諏訪和慶(Kazu Suwa)について
諏訪和慶(Kazu Suwa)は独自性を保ちつつクラシック・ギターの豊かな響きや叙情性を蘇らせることを志す日本人クラシック・ギターリスト。音楽の真正さを追求する傍ら、ギター演奏を通じて聞き手の心に残る特別な時間を提供することに情熱を傾けるクラシック・ギターリストとして知られている。諏訪は演奏プログラムの選曲にも細心の注意を払い、流行に左右されることなくギターの持つ唯一無二の美しさが最大限に反映される演奏を提供することに注力している。
音楽評論家、濱田滋朗氏は『ロンドンに住む日本人ギタリト、KAZU SUWAこと諏訪和慶が神秘の領域とも呼べる、「詩情」への鍵を身につけている、まさしくその選ばれた一人であることを私は疑わない。(…)音色の用い方、間の取り方、テンポの伸縮や強弱の抑揚における、微妙かつ自然な呼吸…. すべてが、「詩情の領域」を識り抜き、それを拠りどころとする貴重な芸術家の技である。ギターという楽器は、そしてギタリストという芸術家は、このようであってほしい』と評された。
スペインと南米の音楽作品22曲を収めたデビューCD「ギター・リサイタル」は英国やスペイン、米国、イタリア、フランス、オーストラリア、カナダ、日本において様々な評論家や文化機関から高い評価を得る。このアルバムは2015年にレコード芸術誌の準特選版に選ばれる。
諏訪の幅広く奥の深いギターの熟達はスペイン・カタルーニャの作曲家、フェデリコ・モンポウなどのピアノ曲におけるギター編曲とその録音にさらに見ることが出来る。実際、バルセローナのフェデリコ・モンポウ財団は『Kazu Suwa氏は演奏家としての側面に加えて、注目すべき編曲の才能を兼ね備えた、正に最も広い意味での音楽家である。Suwa氏は真に忠実な編曲をされ、彼の巧妙な演奏とその音質によりギターという楽器を、各々のモンポウ作品の音楽的エッセンスを引き出す為の完璧な楽器に高めた事を強調したい』と評された。モンポウは諏訪が最も敬愛する作曲家の一人であり、自らギターのために編曲したモンポウのピアノ作品の一つがこのデビュー・アルバムに収録されている。

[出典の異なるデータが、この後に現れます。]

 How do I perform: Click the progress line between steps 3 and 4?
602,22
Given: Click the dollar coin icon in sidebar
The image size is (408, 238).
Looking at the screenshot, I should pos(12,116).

英国はロンドンでの長い活動後、現在諏訪和慶はスペインに居住し教育活動にも力を入れている。
諏訪はマドリッド王立上級音楽院でギターを専攻する。同時期、著名なマエストロ達によるギターやピアノのマスタークラスを数多く受講する。日本ではギターをナルシソ・イエペスの直弟子であった芳志戸幹雄に師事。日本大学芸術学部でギターを専攻し芳志戸幹雄・原善伸・樹神功の各氏に師事する。